*PROBLEM DESCRIPTION*: Every line from the beginning of the records below up to the one holding "The height and width of the screenshot is (697, 1549)." should be quoted exactly; leave out the rest.

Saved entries
•••••
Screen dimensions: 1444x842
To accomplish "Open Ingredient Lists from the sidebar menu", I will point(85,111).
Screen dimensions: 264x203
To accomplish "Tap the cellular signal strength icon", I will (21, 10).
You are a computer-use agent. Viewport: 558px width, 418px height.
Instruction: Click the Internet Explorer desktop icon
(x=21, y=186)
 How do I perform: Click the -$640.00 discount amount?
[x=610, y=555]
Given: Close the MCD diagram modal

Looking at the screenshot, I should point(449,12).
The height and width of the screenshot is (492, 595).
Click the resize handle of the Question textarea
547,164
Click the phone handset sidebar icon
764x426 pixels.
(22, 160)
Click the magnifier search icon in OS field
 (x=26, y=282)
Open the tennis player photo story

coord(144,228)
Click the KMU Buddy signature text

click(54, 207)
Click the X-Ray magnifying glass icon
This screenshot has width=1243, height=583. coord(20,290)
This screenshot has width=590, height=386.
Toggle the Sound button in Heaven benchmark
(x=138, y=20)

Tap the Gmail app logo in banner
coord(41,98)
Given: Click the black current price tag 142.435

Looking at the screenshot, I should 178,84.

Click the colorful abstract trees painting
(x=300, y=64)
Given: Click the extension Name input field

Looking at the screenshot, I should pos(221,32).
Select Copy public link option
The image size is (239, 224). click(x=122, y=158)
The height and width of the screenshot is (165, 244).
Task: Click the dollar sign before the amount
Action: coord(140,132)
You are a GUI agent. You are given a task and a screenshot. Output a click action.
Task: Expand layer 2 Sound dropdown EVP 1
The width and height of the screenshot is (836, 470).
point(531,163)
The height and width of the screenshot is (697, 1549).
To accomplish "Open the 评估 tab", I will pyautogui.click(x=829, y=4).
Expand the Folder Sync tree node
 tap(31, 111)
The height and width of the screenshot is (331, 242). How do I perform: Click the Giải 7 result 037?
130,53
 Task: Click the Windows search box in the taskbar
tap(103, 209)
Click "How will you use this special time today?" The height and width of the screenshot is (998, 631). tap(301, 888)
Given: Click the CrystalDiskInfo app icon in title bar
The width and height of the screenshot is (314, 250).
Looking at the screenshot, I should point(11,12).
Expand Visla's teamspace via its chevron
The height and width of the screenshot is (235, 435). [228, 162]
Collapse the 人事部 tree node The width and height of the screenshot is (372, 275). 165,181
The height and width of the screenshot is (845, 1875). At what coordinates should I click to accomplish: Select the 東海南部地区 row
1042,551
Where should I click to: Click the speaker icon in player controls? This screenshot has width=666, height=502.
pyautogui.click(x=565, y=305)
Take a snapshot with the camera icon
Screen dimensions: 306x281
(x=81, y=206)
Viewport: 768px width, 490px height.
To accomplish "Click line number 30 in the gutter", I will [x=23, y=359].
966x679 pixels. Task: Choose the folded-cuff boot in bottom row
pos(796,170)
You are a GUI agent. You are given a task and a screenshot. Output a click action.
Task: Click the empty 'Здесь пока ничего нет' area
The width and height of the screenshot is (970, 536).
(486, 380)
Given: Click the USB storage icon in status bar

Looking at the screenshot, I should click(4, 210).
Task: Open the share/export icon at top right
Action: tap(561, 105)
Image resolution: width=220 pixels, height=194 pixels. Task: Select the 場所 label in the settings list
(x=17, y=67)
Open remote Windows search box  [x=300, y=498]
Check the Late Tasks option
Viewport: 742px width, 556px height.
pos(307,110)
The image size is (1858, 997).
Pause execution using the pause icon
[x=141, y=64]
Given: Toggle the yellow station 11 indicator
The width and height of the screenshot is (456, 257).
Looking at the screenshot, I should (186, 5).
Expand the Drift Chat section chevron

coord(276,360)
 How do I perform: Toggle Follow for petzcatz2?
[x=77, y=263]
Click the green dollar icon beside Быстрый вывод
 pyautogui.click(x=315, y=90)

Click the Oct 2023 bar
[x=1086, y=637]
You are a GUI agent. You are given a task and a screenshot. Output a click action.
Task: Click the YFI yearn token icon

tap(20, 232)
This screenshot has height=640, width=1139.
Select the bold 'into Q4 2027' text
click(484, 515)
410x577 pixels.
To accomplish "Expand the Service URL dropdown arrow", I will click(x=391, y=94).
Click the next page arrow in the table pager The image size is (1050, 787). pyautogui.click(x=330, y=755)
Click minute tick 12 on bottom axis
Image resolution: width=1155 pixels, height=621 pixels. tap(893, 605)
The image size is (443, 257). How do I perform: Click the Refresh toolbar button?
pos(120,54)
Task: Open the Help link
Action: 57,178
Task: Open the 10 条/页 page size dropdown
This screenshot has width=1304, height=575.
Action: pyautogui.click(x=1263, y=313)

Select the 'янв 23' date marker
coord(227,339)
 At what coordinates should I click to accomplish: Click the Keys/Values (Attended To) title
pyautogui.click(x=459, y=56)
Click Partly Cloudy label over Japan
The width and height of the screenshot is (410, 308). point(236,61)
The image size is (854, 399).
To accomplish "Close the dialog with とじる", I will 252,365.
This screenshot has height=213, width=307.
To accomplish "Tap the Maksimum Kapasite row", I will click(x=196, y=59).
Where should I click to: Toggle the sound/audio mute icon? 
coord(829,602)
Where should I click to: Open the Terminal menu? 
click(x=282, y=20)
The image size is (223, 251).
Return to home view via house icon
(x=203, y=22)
•••••
*RESULT*:
Screen dimensions: 1444x842
To accomplish "Open Ingredient Lists from the sidebar menu", I will point(85,111).
Screen dimensions: 264x203
To accomplish "Tap the cellular signal strength icon", I will (21, 10).
You are a computer-use agent. Viewport: 558px width, 418px height.
Instruction: Click the Internet Explorer desktop icon
(x=21, y=186)
 How do I perform: Click the -$640.00 discount amount?
[x=610, y=555]
Given: Close the MCD diagram modal

Looking at the screenshot, I should point(449,12).
The height and width of the screenshot is (492, 595).
Click the resize handle of the Question textarea
547,164
Click the phone handset sidebar icon
764x426 pixels.
(22, 160)
Click the magnifier search icon in OS field
 (x=26, y=282)
Open the tennis player photo story

coord(144,228)
Click the KMU Buddy signature text

click(54, 207)
Click the X-Ray magnifying glass icon
This screenshot has width=1243, height=583. coord(20,290)
This screenshot has width=590, height=386.
Toggle the Sound button in Heaven benchmark
(x=138, y=20)

Tap the Gmail app logo in banner
coord(41,98)
Given: Click the black current price tag 142.435

Looking at the screenshot, I should 178,84.

Click the colorful abstract trees painting
(x=300, y=64)
Given: Click the extension Name input field

Looking at the screenshot, I should pos(221,32).
Select Copy public link option
The image size is (239, 224). click(x=122, y=158)
The height and width of the screenshot is (165, 244).
Task: Click the dollar sign before the amount
Action: coord(140,132)
You are a GUI agent. You are given a task and a screenshot. Output a click action.
Task: Expand layer 2 Sound dropdown EVP 1
The width and height of the screenshot is (836, 470).
point(531,163)
The height and width of the screenshot is (697, 1549).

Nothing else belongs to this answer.